→ **WORK REQUIRED**
Revise the records from the line containing "1278x728 pixels." through the end, inclusive, by replacing "arrow" with "icon" and leaving everything else unchanged. Give only those lines.

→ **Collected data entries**

_ _ _

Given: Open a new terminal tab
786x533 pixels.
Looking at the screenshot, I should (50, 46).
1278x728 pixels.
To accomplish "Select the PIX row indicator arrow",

_ _ _

→ **FULL ANSWER**
1278x728 pixels.
To accomplish "Select the PIX row indicator icon",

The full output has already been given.